だけどヒューズ中佐と会話をしている姿を見て、其れは幻想なのだと悟った。
マスタング大佐も私と同じ長所も短所も持ち合わせた一人の人間、想像してたより感情豊かで割りと大人気無い。
私は幻滅する処か親近感が芽生えた。
彼の本質をもっと知りたい、長所も短所も総て愛しい。

叶わない想いだと分かってる、其れでもまだ好きで居続けたい。
彼の存在そのものが、私を奮い起たせてくれるのだから。



「……ヒューズ中佐が待っているので、失礼します」

「待ちたまえ」

マスタング大佐の問いに答えないまま背を向けようとする寸前で、彼に手首を掴まれる。
大佐に初めて触れられた驚きと、何をされるのだろうという不安が入り交じり私から身動きを奪った。

「は、離して下さい」

「そうだな、此れから私の言う事に"はい"と答えるなら離してやらんでもない」

「……何でしょうか」

大佐のゴツゴツとした大きな手が私の手首をすっぽりと包んでいる、其れを見て一気に顔に熱を帯びていくのが分かった。
だけど私が一番に移す行動は平常心の回復、永きに渡ってコツコツ育んだ天の邪鬼は簡単には消え失せてはくれないらしい。

「私が好きなのだろう、なまえ」

「で、ですから言いたくないと。というか呼び捨て……」

「君も大概素直じゃないな」

苦笑気味な表情を見せながら言い放つと、大佐は私の手に顔を近付けた。
どうしたのだろうと疑問に思いながら彼の行動を眺めていた瞬間、手の甲に唇を落としリップ音を鳴らす。

何、何が起きてるの、気持ちが追い付かない。

「ちょ、ちょっと離して下さい。他の方々に見られたら……」

「まあ、私は気が長い方だ。じっくり時間を掛けて君を落としていくとしよう」

え、落とすって、谷底にでも落とすつもりですか。

「取り合えず、今晩私に付き合いたまえ。
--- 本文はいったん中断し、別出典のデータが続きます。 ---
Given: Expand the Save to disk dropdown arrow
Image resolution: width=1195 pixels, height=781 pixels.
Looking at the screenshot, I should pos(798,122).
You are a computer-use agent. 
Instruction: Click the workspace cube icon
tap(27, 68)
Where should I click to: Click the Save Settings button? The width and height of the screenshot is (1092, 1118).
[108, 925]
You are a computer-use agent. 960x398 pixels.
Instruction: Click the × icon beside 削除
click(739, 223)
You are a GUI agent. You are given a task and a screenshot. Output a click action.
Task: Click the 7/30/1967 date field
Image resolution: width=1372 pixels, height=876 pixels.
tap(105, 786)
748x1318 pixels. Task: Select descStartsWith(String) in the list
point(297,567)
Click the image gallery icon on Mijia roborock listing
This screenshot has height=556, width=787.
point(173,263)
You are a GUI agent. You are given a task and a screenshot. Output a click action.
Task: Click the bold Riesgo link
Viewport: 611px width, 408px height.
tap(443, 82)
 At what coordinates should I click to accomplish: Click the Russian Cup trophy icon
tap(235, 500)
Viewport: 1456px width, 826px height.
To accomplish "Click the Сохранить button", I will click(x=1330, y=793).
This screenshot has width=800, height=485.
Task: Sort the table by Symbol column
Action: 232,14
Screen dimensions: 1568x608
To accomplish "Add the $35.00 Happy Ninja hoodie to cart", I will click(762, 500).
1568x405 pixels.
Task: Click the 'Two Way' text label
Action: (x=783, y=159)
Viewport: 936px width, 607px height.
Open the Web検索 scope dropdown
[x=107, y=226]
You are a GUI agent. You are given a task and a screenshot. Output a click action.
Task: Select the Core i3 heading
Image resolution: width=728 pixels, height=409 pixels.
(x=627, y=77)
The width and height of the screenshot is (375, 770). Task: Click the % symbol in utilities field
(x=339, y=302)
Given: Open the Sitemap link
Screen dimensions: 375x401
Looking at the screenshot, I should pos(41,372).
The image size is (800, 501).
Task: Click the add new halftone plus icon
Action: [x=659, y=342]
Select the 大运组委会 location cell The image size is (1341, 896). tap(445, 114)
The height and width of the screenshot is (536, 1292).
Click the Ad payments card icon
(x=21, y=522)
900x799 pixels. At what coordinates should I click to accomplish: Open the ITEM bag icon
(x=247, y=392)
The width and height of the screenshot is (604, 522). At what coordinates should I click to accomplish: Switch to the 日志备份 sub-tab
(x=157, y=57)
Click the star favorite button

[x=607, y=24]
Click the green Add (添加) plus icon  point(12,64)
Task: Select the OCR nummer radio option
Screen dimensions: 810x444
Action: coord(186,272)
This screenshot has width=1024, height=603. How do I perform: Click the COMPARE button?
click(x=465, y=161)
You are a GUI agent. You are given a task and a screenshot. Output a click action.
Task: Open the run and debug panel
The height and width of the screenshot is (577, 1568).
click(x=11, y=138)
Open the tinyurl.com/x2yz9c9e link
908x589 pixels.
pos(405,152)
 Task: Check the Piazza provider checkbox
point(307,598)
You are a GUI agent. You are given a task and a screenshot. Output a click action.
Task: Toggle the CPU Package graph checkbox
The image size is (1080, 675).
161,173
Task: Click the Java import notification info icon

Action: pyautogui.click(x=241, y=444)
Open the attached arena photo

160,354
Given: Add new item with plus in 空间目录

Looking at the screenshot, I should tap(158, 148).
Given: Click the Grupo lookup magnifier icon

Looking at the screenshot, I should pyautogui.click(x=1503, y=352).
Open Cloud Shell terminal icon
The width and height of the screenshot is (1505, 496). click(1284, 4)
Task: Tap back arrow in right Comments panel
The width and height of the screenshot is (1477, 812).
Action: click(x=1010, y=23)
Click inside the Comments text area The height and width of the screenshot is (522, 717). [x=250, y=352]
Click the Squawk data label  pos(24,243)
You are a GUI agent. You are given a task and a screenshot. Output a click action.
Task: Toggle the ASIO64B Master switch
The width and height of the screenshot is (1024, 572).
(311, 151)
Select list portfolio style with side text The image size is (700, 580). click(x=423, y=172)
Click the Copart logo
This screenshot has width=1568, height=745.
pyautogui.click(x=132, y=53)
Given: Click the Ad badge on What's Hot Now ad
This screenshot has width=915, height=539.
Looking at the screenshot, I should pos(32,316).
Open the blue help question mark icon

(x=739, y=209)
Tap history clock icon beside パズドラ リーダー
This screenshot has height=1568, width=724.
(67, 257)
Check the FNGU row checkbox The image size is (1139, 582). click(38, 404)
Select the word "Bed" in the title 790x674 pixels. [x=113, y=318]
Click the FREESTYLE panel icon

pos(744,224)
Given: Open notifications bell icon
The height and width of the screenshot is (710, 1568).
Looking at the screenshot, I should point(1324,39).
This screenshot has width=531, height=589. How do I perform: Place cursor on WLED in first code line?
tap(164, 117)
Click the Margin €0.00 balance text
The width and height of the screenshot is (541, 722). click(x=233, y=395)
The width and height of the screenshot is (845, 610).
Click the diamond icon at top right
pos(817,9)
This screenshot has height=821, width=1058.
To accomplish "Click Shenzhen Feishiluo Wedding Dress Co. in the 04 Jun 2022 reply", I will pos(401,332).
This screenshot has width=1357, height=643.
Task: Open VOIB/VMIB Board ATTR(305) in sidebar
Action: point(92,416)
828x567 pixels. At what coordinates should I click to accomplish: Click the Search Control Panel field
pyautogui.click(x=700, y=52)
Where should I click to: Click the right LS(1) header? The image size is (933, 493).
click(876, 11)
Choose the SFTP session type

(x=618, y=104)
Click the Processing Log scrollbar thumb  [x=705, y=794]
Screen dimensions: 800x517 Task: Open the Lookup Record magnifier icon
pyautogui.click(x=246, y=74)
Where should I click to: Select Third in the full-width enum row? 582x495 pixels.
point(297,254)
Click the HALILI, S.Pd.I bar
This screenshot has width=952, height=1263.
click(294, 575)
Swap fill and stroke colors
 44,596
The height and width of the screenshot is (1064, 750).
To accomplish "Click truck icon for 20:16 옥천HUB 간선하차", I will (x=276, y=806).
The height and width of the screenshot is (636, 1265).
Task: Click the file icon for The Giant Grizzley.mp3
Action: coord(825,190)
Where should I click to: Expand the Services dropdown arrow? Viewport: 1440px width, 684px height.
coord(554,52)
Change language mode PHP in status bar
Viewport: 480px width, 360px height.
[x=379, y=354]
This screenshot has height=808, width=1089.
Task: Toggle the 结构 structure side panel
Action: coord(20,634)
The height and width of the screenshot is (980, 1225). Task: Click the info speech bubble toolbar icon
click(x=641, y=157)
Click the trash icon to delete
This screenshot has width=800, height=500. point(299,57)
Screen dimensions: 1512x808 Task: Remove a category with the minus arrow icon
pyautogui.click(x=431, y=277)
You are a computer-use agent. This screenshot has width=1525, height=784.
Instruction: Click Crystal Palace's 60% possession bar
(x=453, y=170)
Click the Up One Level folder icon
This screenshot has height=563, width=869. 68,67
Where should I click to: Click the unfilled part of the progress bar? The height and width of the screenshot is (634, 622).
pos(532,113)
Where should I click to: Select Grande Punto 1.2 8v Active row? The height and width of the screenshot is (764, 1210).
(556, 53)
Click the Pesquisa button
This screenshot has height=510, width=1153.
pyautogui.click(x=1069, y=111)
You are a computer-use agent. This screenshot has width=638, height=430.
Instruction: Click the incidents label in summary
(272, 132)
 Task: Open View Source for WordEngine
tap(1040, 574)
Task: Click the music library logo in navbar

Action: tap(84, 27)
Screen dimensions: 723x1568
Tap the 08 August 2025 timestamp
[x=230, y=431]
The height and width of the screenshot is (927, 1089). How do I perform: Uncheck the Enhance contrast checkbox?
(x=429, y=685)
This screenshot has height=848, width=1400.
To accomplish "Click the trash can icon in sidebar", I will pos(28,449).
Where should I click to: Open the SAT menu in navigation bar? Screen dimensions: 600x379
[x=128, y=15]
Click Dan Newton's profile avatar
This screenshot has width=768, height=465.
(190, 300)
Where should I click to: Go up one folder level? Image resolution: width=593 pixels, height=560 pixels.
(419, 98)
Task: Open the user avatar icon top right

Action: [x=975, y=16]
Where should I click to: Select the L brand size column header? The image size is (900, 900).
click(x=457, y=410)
君の好きな酒を呑みながら美しい夜景を見て親交を深めようか」

「むむむ無理……ッ」

大佐の度重なる台詞に気を取られ、遅れて指先の圧迫感が神経を刺激しハッと我に返った。
見れば彼と私の手が重なり指が絡み合っている、好きな人に触れている現実に正常な判断など出来る筈も無い。

「返事は?」



「……はい」

巧い具合に大佐の策略に嵌まってしまった気がしないでもない。

だけど大佐と目を合わせる事が出来る様になり、また会話のやり取りの不自然さから脱したら、その時私は完全に素直になれる気がする。

そっと手を離した後堂々と椅子に腰掛け不敵に笑う、一枚上手な彼との恋路を夢見て。



まずは目先の難題に立ち向かおうか。
……お酒の力を借りれば、何とかなるかも。